* [PATCH net RFC 0/2] net: BUG napi_disable sleep while atomic
@ 2013-09-18 20:19 Jacob Keller
2013-09-18 20:20 ` [PATCH net RFC 1/2] netdevice: add might_sleep() call to napi_disable Jacob Keller
2013-09-18 20:20 ` [PATCH net RFC 2/2] ixgbe: fix sleep bug caused by napi_disable inside local_bh_disable()d context Jacob Keller
0 siblings, 2 replies; 12+ messages in thread
From: Jacob Keller @ 2013-09-18 20:19 UTC (permalink / raw)
To: netdev
The following series implements a fix for a possible sleep while atomic bug in
the ixgbe driver, caused because napi_disable might sleep. The first patch adds
a might_sleep() call in order to make future sleep while atomic bugs easier to
discover, (as napi_disable does not always sleep!). The second patch is my best
guess at an actual fix for the bug. There is likely a similar bug in every
driver which implemented NET_RX_BUSY_POLL similar to ixgbe. The first patch
will likely cause BUG splats to appear in those drivers unless they are fixed.
---
Jacob Keller (2):
netdevice: add might_sleep() call to napi_disable
ixgbe: fix sleep bug caused by napi_disable inside local_bh_disable()d context
drivers/net/ethernet/intel/ixgbe/ixgbe_main.c | 4 ++--
include/linux/netdevice.h | 2 ++
2 files changed, 4 insertions(+), 2 deletions(-)
--
Signed-off-by: Jacob Keller <jacob.e.keller@intel.com>
^ permalink raw reply [flat|nested] 12+ messages in thread
* [PATCH net RFC 1/2] netdevice: add might_sleep() call to napi_disable
2013-09-18 20:19 [PATCH net RFC 0/2] net: BUG napi_disable sleep while atomic Jacob Keller
@ 2013-09-18 20:20 ` Jacob Keller
2013-10-08 12:39 ` Amir Vadai
2013-09-18 20:20 ` [PATCH net RFC 2/2] ixgbe: fix sleep bug caused by napi_disable inside local_bh_disable()d context Jacob Keller
1 sibling, 1 reply; 12+ messages in thread
From: Jacob Keller @ 2013-09-18 20:20 UTC (permalink / raw)
To: netdev
Cc: Alex Duyck, Hyong-Youb Kim, Dmitry Kravkov, Amir Vadai, Eliezer Tamir
napi_disable potentially calls msleep(1) if the NAPI_STATE_SCHED bit is
previously set by something else. Because it does not always call msleep, it
was difficult to track down a bug related to calling napi_disable within
local_bh_disable()d context. This patch adds a might_sleep() call to the
napi_disable routine in order to aid in the future debugging of similar issues.
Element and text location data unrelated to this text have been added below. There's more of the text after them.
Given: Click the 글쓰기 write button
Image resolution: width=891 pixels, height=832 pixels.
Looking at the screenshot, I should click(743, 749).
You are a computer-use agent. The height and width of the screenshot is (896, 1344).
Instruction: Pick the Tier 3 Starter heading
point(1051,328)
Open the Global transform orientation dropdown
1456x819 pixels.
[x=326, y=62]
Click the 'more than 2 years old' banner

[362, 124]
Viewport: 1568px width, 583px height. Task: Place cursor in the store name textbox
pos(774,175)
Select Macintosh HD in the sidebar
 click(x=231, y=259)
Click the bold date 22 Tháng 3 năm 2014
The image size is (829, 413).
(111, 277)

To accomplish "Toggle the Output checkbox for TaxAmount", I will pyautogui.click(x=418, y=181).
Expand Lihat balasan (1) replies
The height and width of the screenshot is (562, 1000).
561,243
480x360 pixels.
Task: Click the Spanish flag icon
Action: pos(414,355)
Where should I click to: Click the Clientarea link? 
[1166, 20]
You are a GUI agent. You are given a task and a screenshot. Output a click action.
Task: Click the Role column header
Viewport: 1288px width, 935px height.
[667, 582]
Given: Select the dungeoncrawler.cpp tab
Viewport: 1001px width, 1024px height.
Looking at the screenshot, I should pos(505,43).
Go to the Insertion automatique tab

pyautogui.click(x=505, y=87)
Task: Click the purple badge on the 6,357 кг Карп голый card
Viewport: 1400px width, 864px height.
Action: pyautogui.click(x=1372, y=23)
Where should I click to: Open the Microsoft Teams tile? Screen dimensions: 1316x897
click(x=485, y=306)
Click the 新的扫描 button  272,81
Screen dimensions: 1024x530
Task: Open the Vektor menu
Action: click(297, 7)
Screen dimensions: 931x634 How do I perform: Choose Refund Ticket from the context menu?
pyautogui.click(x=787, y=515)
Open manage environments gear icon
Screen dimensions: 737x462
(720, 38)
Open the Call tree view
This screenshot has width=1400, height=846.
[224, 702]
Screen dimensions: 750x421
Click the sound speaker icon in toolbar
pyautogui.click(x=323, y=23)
This will cause a BUG in drivers which have implemented busy polling in a
similar fashion to ixgbe, and which call napi_disable inside the
local_bh_disable()d section where the vector napi lock is taken.
Signed-off-by: Jacob Keller <jacob.e.keller@intel.com>
Cc: Eliezer Tamir <eliezer.tamir@linux.intel.com>
Cc: Alex Duyck <alexander.h.duyck@intel.com>
Cc: Hyong-Youb Kim <hykim@myri.com>
Cc: Amir Vadai <amirv@mellanox.com>
Cc: Dmitry Kravkov <dmitry@broadcom.com>
---
include/linux/netdevice.h | 2 ++
1 file changed, 2 insertions(+)
diff --git a/include/linux/netdevice.h b/include/linux/netdevice.h
index 3de49ac..81dab00 100644
--- a/include/linux/netdevice.h
+++ b/include/linux/netdevice.h
@@ -483,6 +483,8 @@ extern void napi_hash_del(struct napi_struct *napi);
*/
static inline void napi_disable(struct napi_struct *n)
{
+ might_sleep();
+
set_bit(NAPI_STATE_DISABLE, &n->state);
while (test_and_set_bit(NAPI_STATE_SCHED, &n->state))
msleep(1);
^ permalink raw reply related [flat|nested] 12+ messages in thread
* [PATCH net RFC 2/2] ixgbe: fix sleep bug caused by napi_disable inside local_bh_disable()d context
2013-09-18 20:19 [PATCH net RFC 0/2] net: BUG napi_disable sleep while atomic Jacob Keller
2013-09-18 20:20 ` [PATCH net RFC 1/2] netdevice: add might_sleep() call to napi_disable Jacob Keller
@ 2013-09-18 20:20 ` Jacob Keller
2013-09-18 23:09 ` Francois Romieu
1 sibling, 1 reply; 12+ messages in thread
From: Jacob Keller @ 2013-09-18 20:20 UTC (permalink / raw)
To: netdev
Cc: Alexander Duyck, Hyong-Youb Kim, Dmitry Kravkov, Amir Vadai,
Eliezer Tamir
This patch fixes a bug caused by calling napi_disable after local_bh_disable.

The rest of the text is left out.